Reading text:
Artificial intelligence (AI) algorithms for medical imaging must be effectively evaluated before they are used in clinical practice, according to a commentary published November 8 in Radiology.
Assessing AI's diagnostic performance -- both as an add-on tool and as a standalone technology -- is crucial, wrote a team led by Dr. Seong Ho Park, PhD, of the University of Ulsan College of Medicine in Seoul, South Korea.
"[Clinical] evaluation of AI algorithms before adoption in practice is critical," it wrote.
AI technology can be assessed for any diagnostic benefits it offers compared with conventional care and for evaluation of the effect of AI intervention on patient care, Park and colleagues explained. It's also important to determine where best to place the AI intervention in the diagnostic process -- whether as an add-on to clinician diagnosis or whether used alone.
The group suggested that the following be considered to evaluate AI-assisted technology that will be used for medical diagnosis:
- Conduct testing with data outside of the AI model's training and validation sets. "AI algorithms tend to have excellent accuracy for training data and in the development environment, but their performance often deteriorates in the case of external data from real-world practice not used for training," the group wrote.
- Conduct both paired and parallel studies to compare conventional and AI-assisted diagnoses. "For comparing the performance between AI-unassisted and AI-assisted interpretations ... a paired design is effective," the team explained. "A parallel design can be used to compare the performance of AI-unassisted and AI-assisted diagnoses ... and [is] generally better suited for evaluating the effect of an AI intervention (i.e., comparison of the outcomes between conventional care and AI-assisted care)."
- Use a guideline to create AI studies and report their results. The health research support tool, EQUATOR Network, has a library of at least six guidelines suitable for AI evaluation. "These guidelines aid not only the reporting and appraisal of studies but also the design," Park and colleagues wrote.
The authors hope their suggestions will translate into further research.
"Clinical evaluation aims to confirm acceptable AI performance through adequate external testing and confirm the benefits of AI-assisted care relative to conventional care through adequately designed and conducted studies, for which prospective studies are desirable," they wrote.

Data for review:

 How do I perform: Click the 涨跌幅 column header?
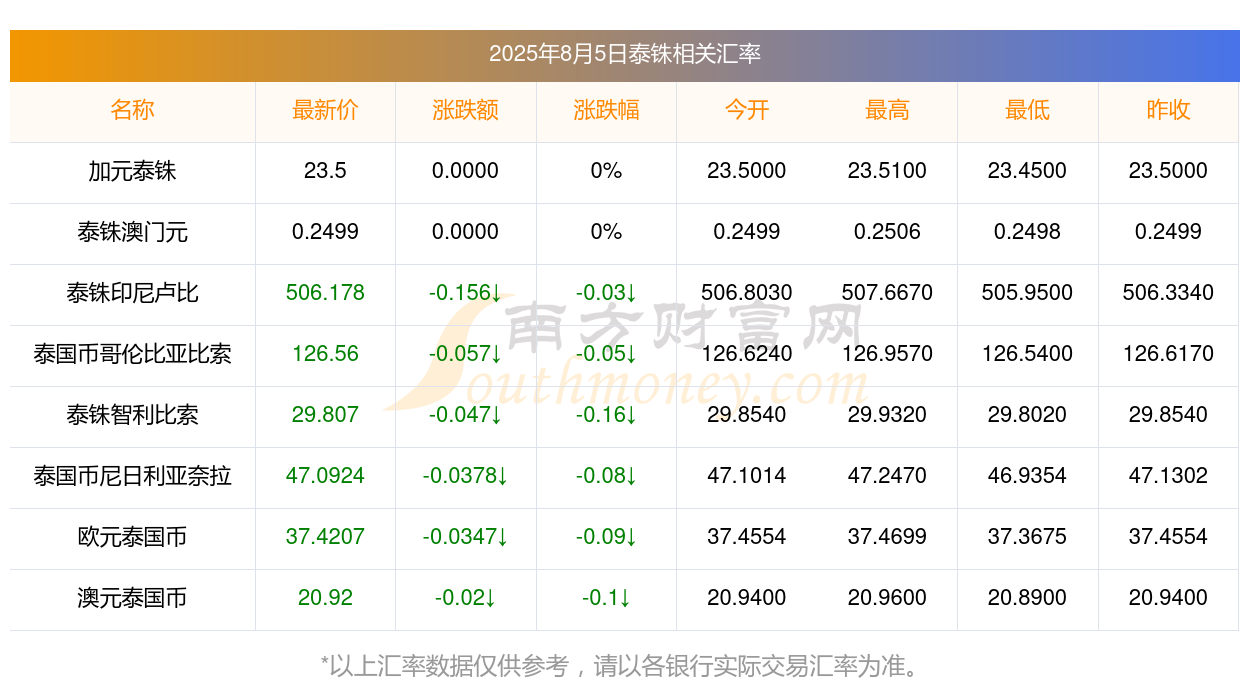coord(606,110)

==

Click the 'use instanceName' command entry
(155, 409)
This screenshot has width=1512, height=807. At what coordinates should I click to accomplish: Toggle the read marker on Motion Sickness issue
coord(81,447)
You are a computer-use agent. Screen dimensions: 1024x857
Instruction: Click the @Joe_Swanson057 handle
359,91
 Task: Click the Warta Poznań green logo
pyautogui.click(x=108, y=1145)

--

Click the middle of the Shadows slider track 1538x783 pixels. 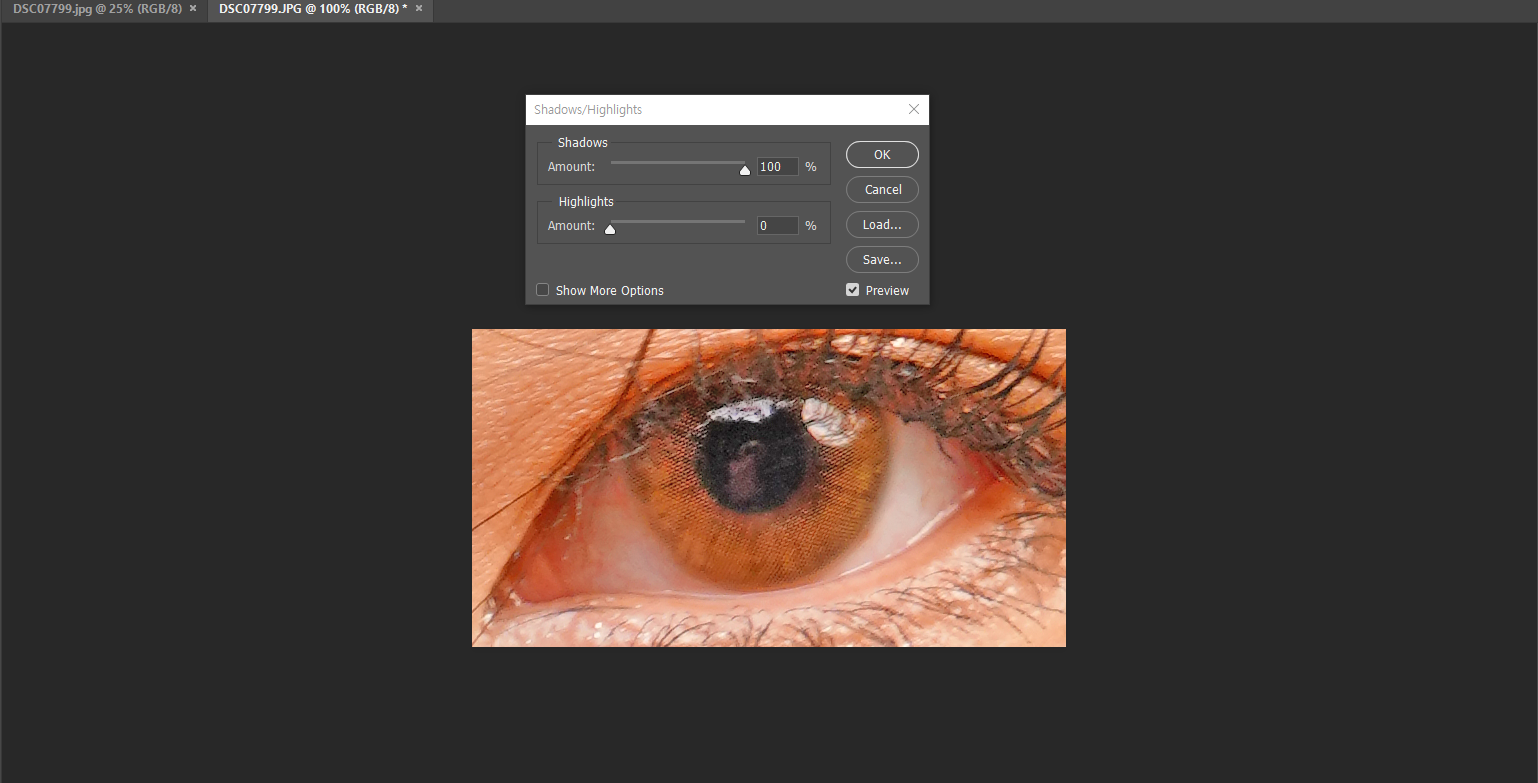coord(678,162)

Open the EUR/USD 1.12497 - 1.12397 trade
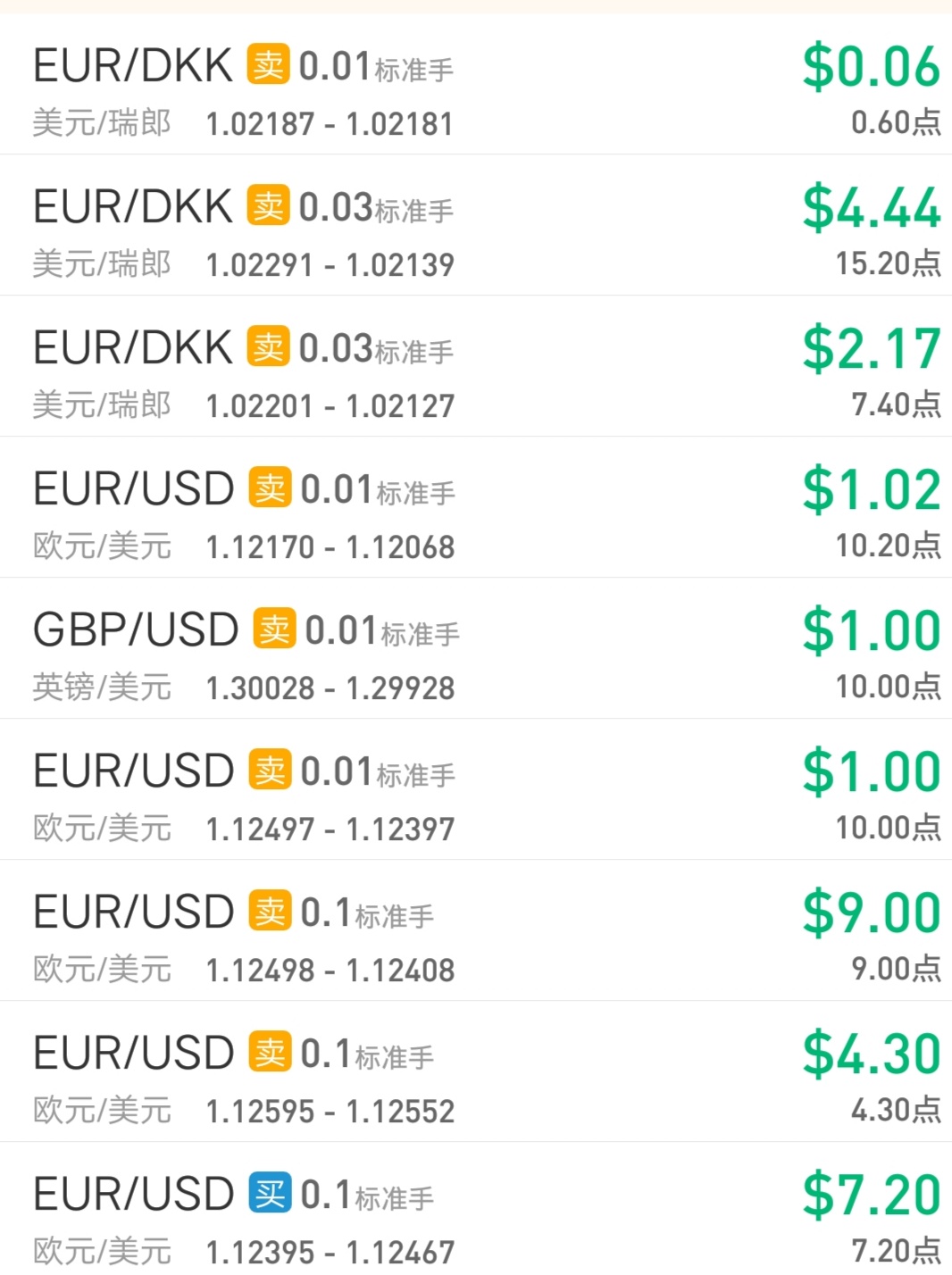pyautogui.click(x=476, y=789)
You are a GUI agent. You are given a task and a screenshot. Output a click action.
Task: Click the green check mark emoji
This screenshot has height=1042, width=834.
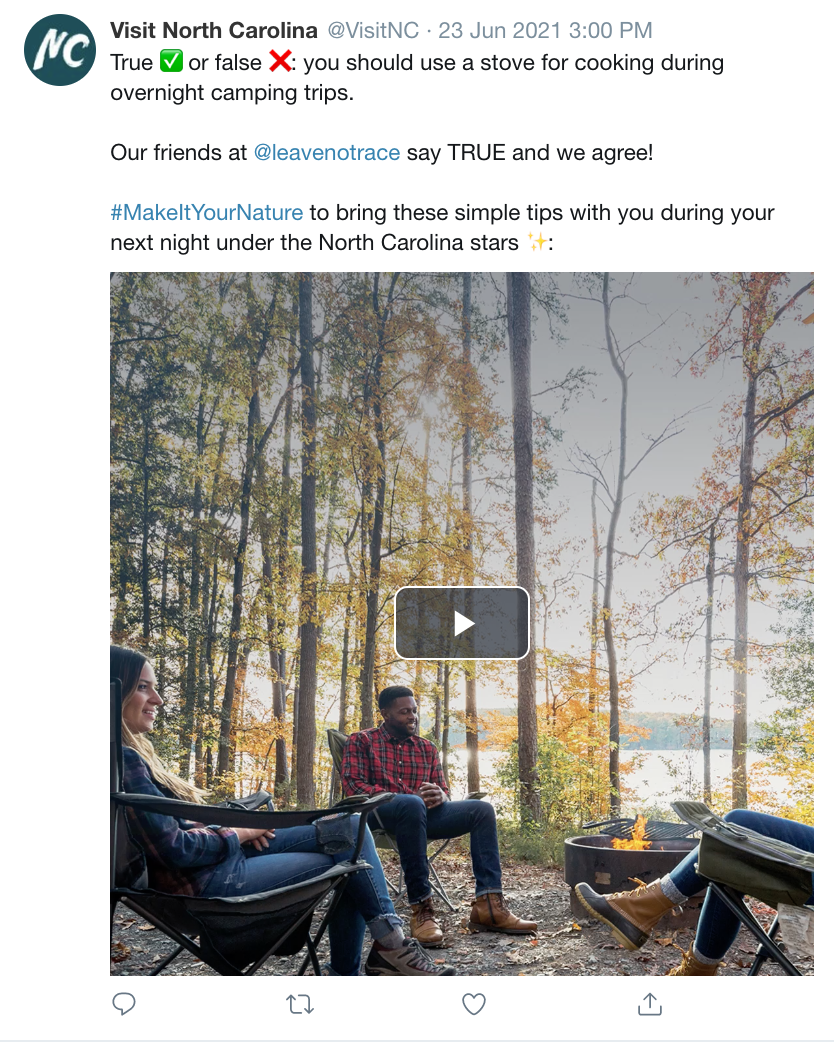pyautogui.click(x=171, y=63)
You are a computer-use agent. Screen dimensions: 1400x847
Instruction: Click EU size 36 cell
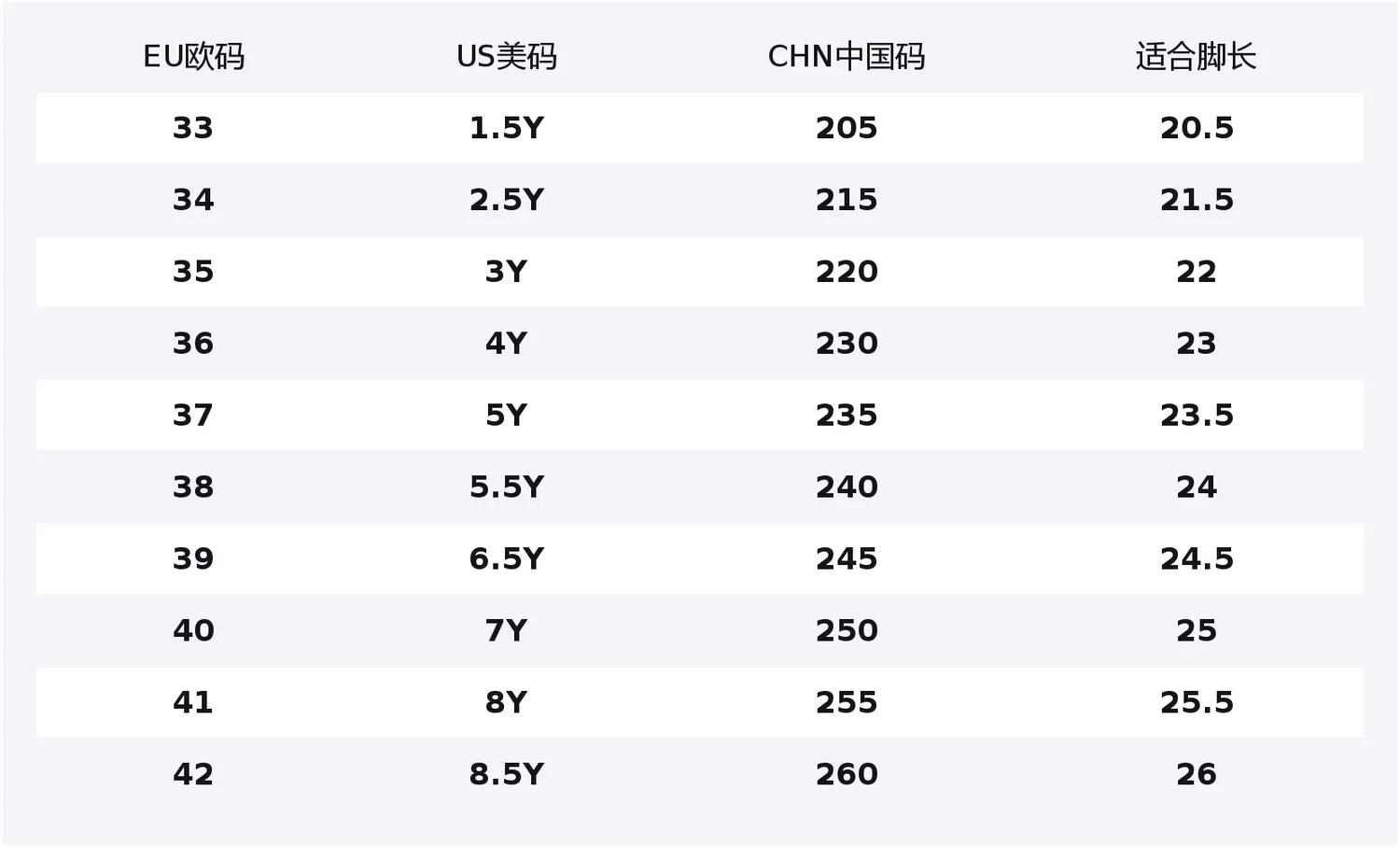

Work required: Extract the stretch of the article on evaluating medical imaging AI from "- Conduct both" through "into further research.", copying it word for word. The entries are drawn from a separate source.

Response:
- Conduct both paired and parallel studies to compare conventional and AI-assisted diagnoses. "For comparing the performance between AI-unassisted and AI-assisted interpretations ... a paired design is effective," the team explained. "A parallel design can be used to compare the performance of AI-unassisted and AI-assisted diagnoses ... and [is] generally better suited for evaluating the effect of an AI intervention (i.e., comparison of the outcomes between conventional care and AI-assisted care)."
- Use a guideline to create AI studies and report their results. The health research support tool, EQUATOR Network, has a library of at least six guidelines suitable for AI evaluation. "These guidelines aid not only the reporting and appraisal of studies but also the design," Park and colleagues wrote.
The authors hope their suggestions will translate into further research.